As the U.S. struggles with a domestic credit crisis spreading to global markets, it is no time to play nasty, crippling partisan politics with the Federal Reserve Board’s ability to function and make crucial financial policy decisions.
That’s what Sen. Christopher J. Dodd of Connecticut, the Democratic Chairman of the Senate Banking Committee, is doing. The Fed’s policy-making Board of Governors is operating with two of its seven seats vacant. President Bush submitted the nominations of Elizabeth Duke and Larry Klane to the Senate for confirmation last spring, but Dodd has bottled them up in his Committee. Aides say he intends to hold them through the November 2008 election, when he hopes a Democratic President will be elected. If so, that President would be able to fill as many as four Fed seats.
According to veteran Fed-watcher David Kotok of Cumberland Advisors, in addition to the two Bush nominees Dodd is holding up, a Democratic president could make Fed Chairman Ben S. Bernanke a political scapegoat and decline to reappoint him as Chairman. That would cause him to resign the Chairmanship in 2009 as well as his seat on the Board, creating two more vacancies to fill.
Shortchanging the Fed at a critical time may seem clever partisan politics, but it’s shortsighted and potentially dangerous for America’s economy and the dollar. The Fed’s Board sets the discount rate and conditions for emergency loans to troubled banks, of which there are many with household names today.
Under the Fed’s “sunshine” rules, when any three of the Board’s five sitting members assemble, it must be considered a formal meeting.
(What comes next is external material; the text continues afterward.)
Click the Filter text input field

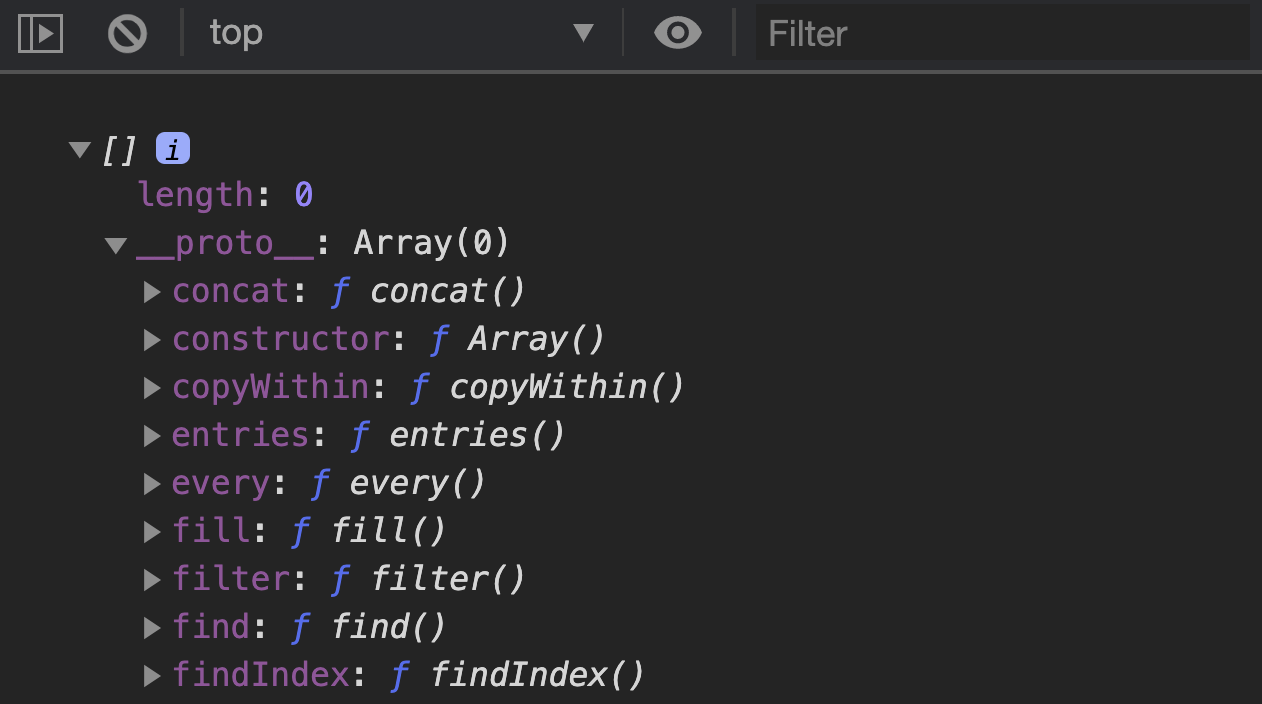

If Bernanke “were to call such a meeting,” Kotok writes, “markets would be boiling about why and what. They are already fragile and reacting to any rumor.” As the result of Dodd’s politics-first tactic, essential internal Fed “dialogue is restrained at the very time it is most needed to be freewheeling and expansive.”
On November 8th, Chairman Bernanke came as close as any central banker in our memory to an announcement of the likely arrival of a recession. In his testimony before the Joint Economic Committee, Bernanke noted that the policymaking Federal Open Market Committee (FOMC) found “financial conditions had improved somewhat after the September (half-point rate cut) … But the market for nonconforming mortgages remained significantly impaired and survey information suggested that banks had tightened terms and standards for a range of credit products….” The FOMC continues to have two vacant seats.
Only weeks ago, the crisis in the “subprime” mortgage sector suddenly burst onto the global economy stage. In carefully measured words, spoken with academic precision and in the understated past tense, Bernanke told the JEC: “…Overall, the FOMC expected that the growth of economic activity would slow noticeably in the fourth quarter from the third quarter rate. Growth was seen as remaining sluggish during the first part of the next year….”
Capitol Hill speculation on Bernanke’s tenure and likely Democratic replacement reduces him to lame-duck status with more than a year left in his term. During the televised presidential debates, butter wouldn’t melt in Senator Dodd’s mouth as he invoked the national interest. Let Senators Dodd and Clinton and former Senator Edwards answer this question: Why is the Fed being held hostage?
Playing cheap partisan politics with the Fed’s operations deepens the credit crisis and risks effective stimulus of our slowing economy.